Vincent "Buddy" Cianci during his appearance on "Newsmakers." (Courtesy WPRI-TV)

C. Eugene Emery Jr.
By C. Eugene Emery Jr. September 28, 2014

Buddy Cianci says in 2001 and '02, when he was Providence mayor, the pension system was fully funded

Former Providence Mayor Vincent "Buddy" Cianci Jr. says he's running to regain his old job because he believes the city has gone downhill since he was forced to leave office in September 2002.

One of the biggest problems facing the city is the lack of money and part of the problem is a severely-underfunded pension system. According to the most recent data, from July 31, 2013, the city has only 31.4 percent of the money it needs to pay for its pension obligations.

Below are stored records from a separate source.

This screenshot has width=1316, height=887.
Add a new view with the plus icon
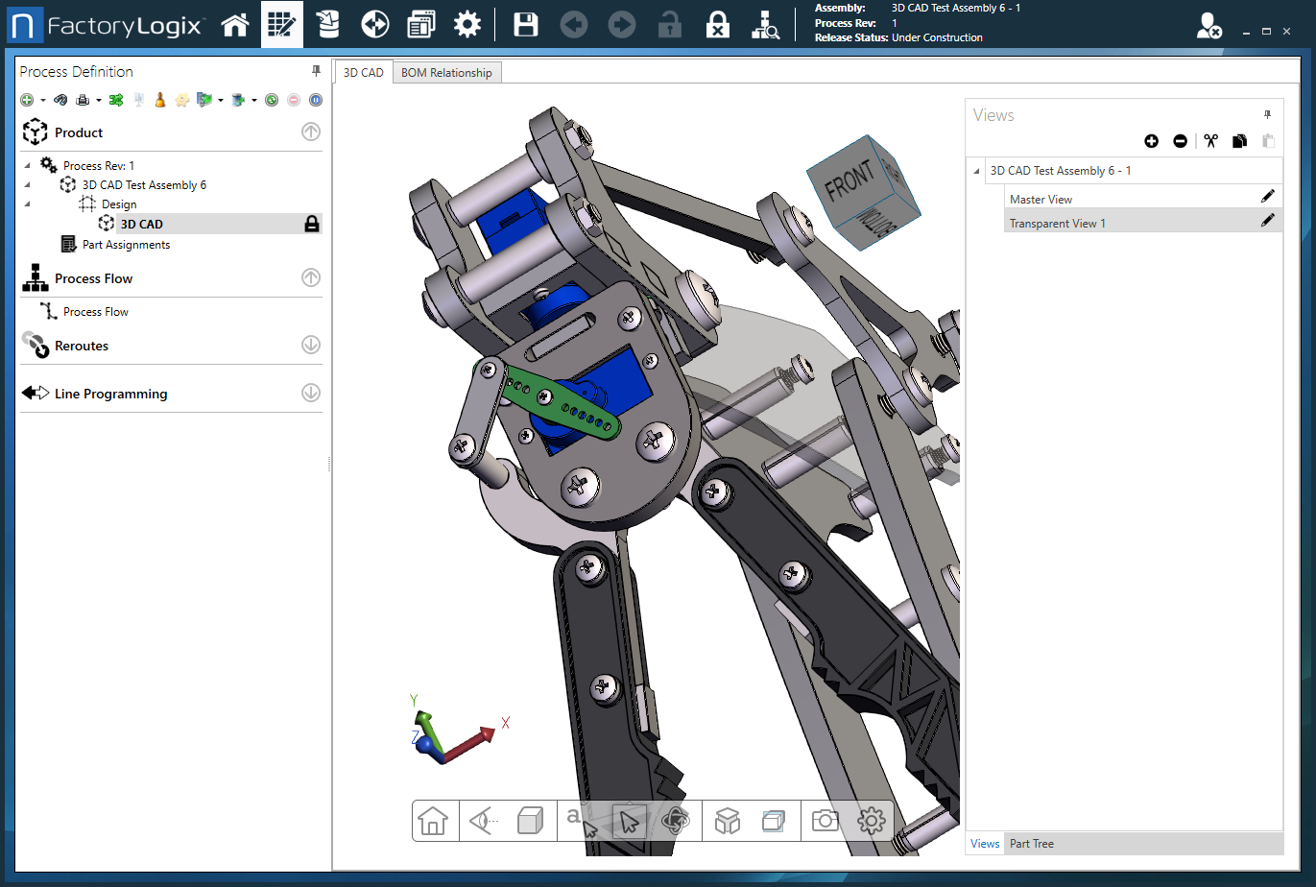coord(1151,140)
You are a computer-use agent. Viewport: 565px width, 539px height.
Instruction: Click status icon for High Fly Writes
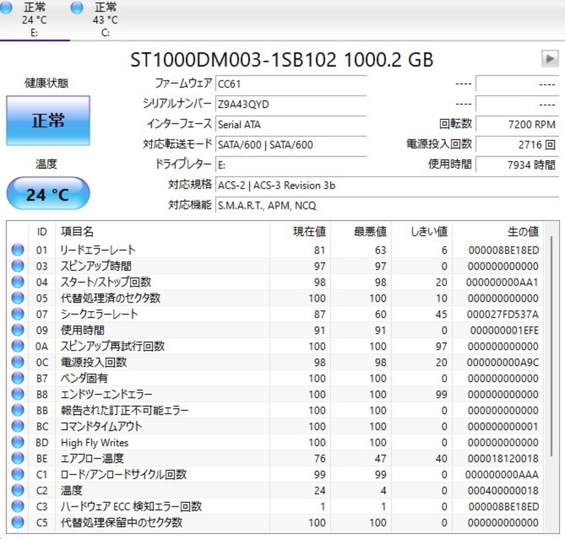pos(18,442)
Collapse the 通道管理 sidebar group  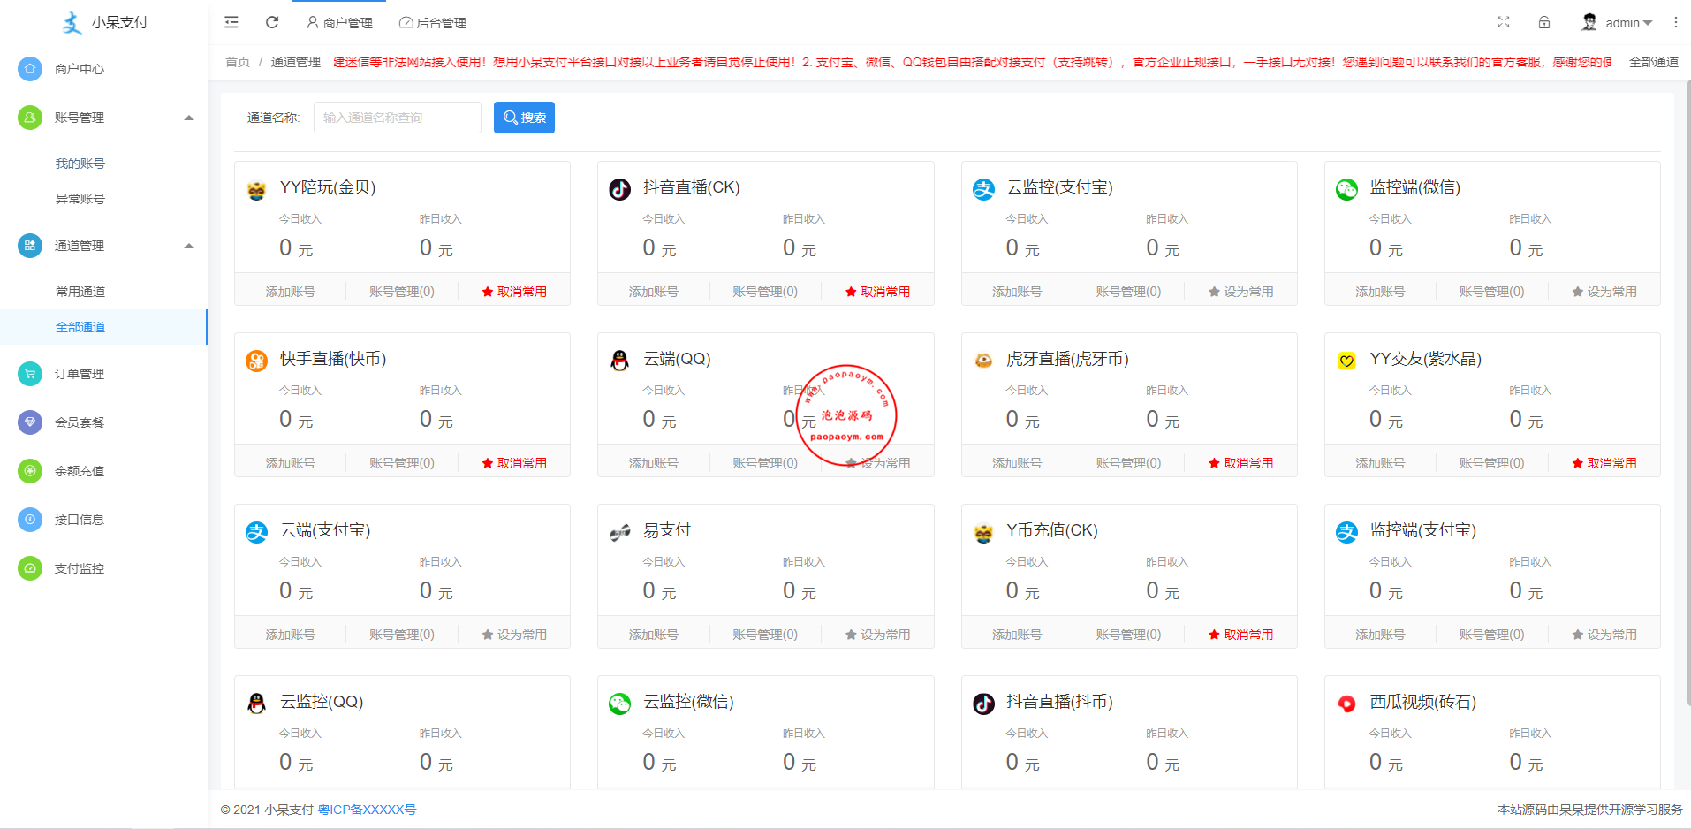coord(188,246)
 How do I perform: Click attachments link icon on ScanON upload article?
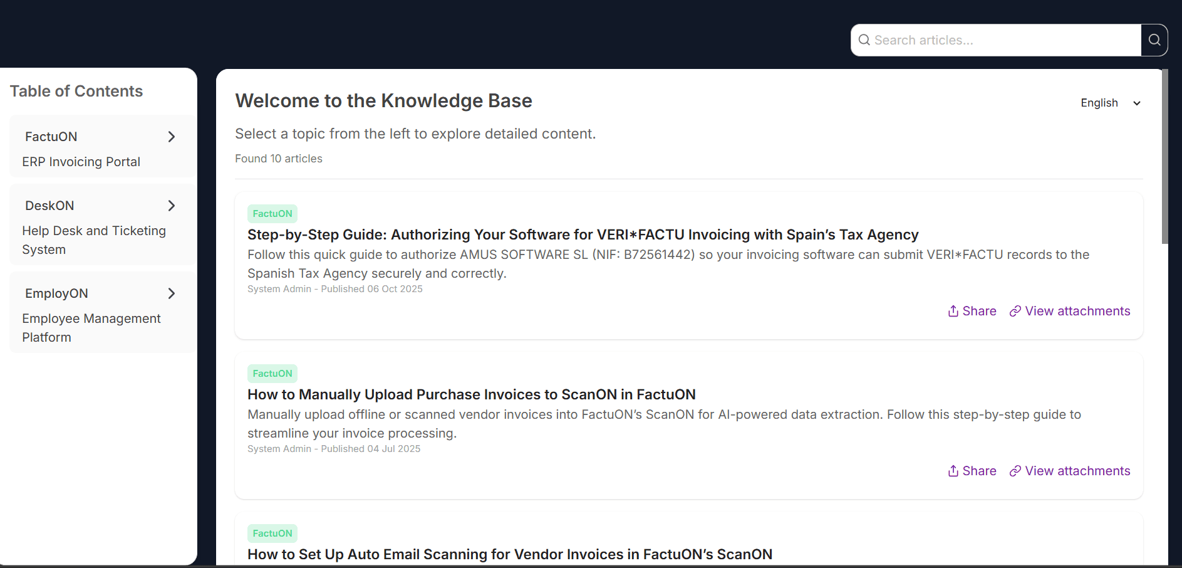pos(1015,471)
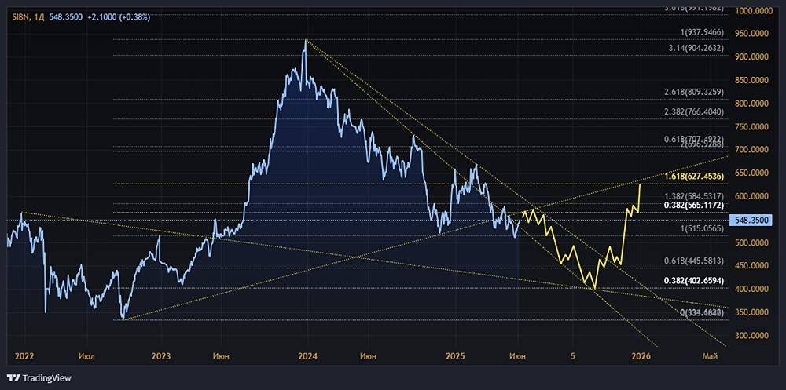Click the 2023 year marker on time axis
This screenshot has height=390, width=786.
point(161,356)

During the Sept. 21 edition of WPRI-TV's "Newsmakers" program, which featured Cianci rattling off a blizzard of financial numbers about the city, host Tim White asked Cianci about his role in the pension shortfall. After playing an old video in which Cianci stressed the importance of fully paying the city's pension costs, White noted that from 1998 to 2002, the city was putting in only 60 percent or less of what it was supposed to be paying.

Cianci said that he did pay in full, and he had a document to prove it.

"In 2001 and '02, a letter that I have from the finance director says that we had the pension system funded at [the] 100 percent level in that year, and we did for two years at that point," he said. Cianci made it clear later in the interview that he was referring to the two years prior to his leaving office.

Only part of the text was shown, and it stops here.